I have a paper map with survey points. They used a custom graticule and origin, and included a site register which lists each site's location according to this system. This was all done to preserve data integrity. My end goal is to visit these locations in person/view them in Google Earth. I know the original projection of the map with which they recorded locations, and also the coordinates of their origin point.
While georeferencing is an option, I am wondering if there is some way to use Excel, etc. to convert these coordinates (i.e. 117 N 140 E) into usable coordinates (WGS decimal degrees for example).
I was thinking about making a custom grid, digitizing the points by hand based on the grid locations, and then reprojecting the points. Would this work?
I know the original projection of the map with which they recorded locations, and also the coordinates of their origin point.
If I understand correctly, you can create a custom coordinate system using the original projection as a starting point, and change the false easting and northing parameters to account for the offset.
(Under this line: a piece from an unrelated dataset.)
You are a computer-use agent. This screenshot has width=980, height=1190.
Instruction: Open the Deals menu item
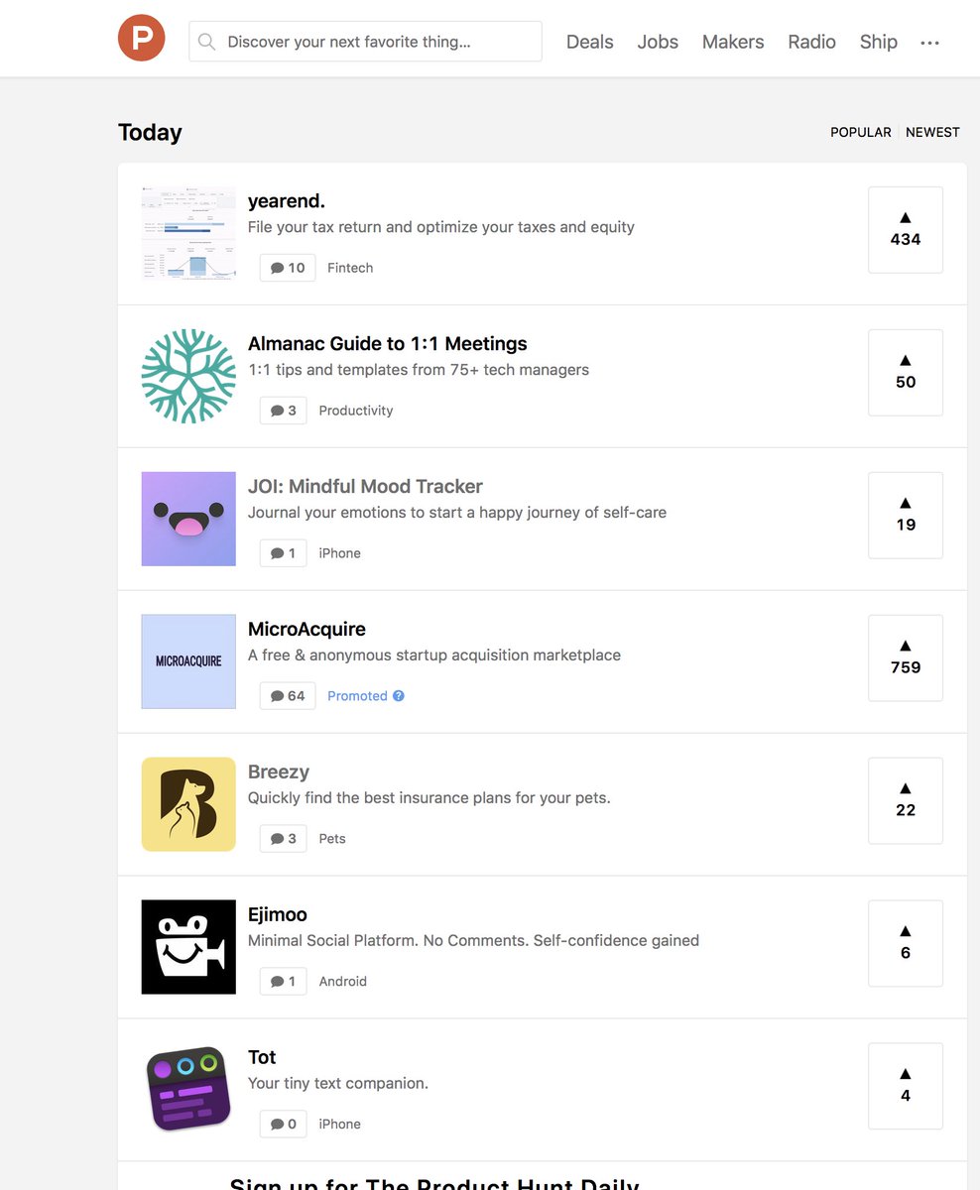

Once you've got the points entered and defined by your custom projection, you can Project the points to whatever standard coordinate reference system you'd like.
Depending on how the original numbers are represented, the field calculations would be pretty easy as documented here - Converting degrees-minutes-seconds values to decimal Ddegree values—Help | ArcGIS for Desktop
From there, you could add it as an XY Event Layer in ArcMap and export it to a new feature class.
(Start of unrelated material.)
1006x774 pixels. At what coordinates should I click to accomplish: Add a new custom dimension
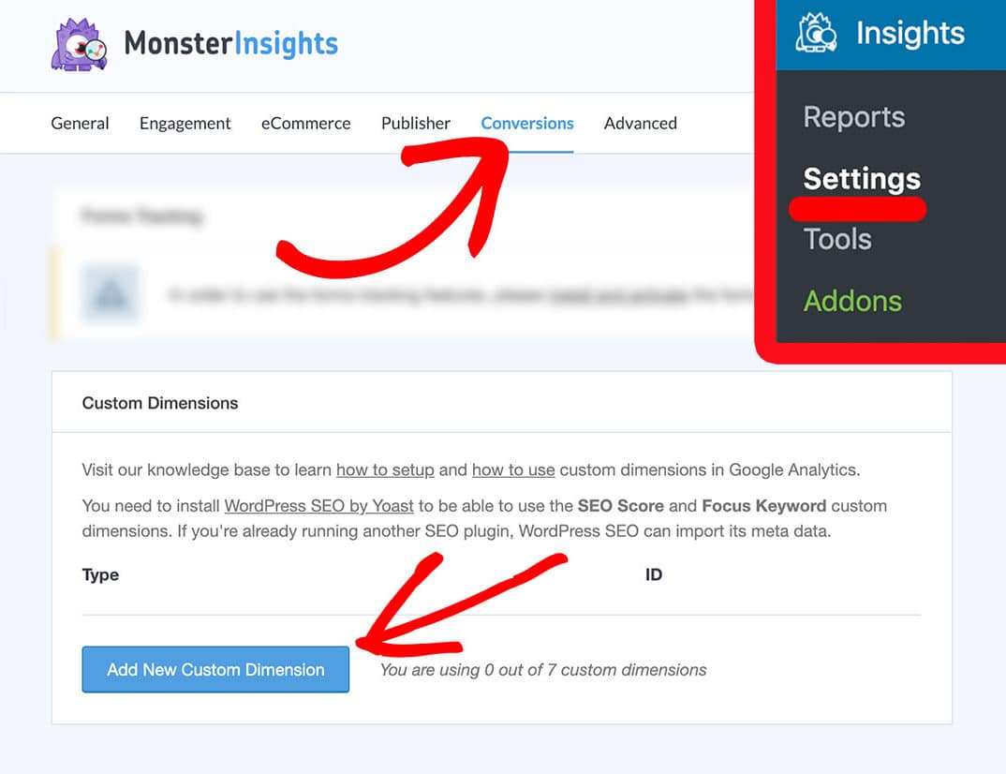point(215,669)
So these locations are in Greece. One location has the coordinates of 117N, 140 E, for example. I figured out the 0,0 to be 413829.262, 4122499.713 meters, using the Greek_Grid GCS.
You need more information than what you've provided so far. For example, were the original points collected according to the Greek_GCS? What projection, if any? What are the units for 117N and 140E (degrees, metres, etc.)?
Depending on some of these answers, you may be able to just add a certain amount of degrees to each coordinate, or it may be a very convoluted formula.
The locations were recorded in 1978 by hand using aerial photographs, and then were transferred by hand onto a 1:5000 topo map, both made by the Greek Army Service. These maps use the Hellenic Geodetic Reference System: Hellenic Geodetic Reference System 1987 - Wikipedia, the free encyclopedia
These original maps are not available.
On their published site map, they use a 200X210 (unknown units) grid. The scale bar measures 4 km, and each 50 grid mark roughly equals 6.25 km. The grid units correspond to the coordinates given for each site.
Unfortunately, they didn't use GGRS87; it was defined after 1978. The map may have used the older Greek Grid, which uses a map projection that isn't supported in ArcGIS.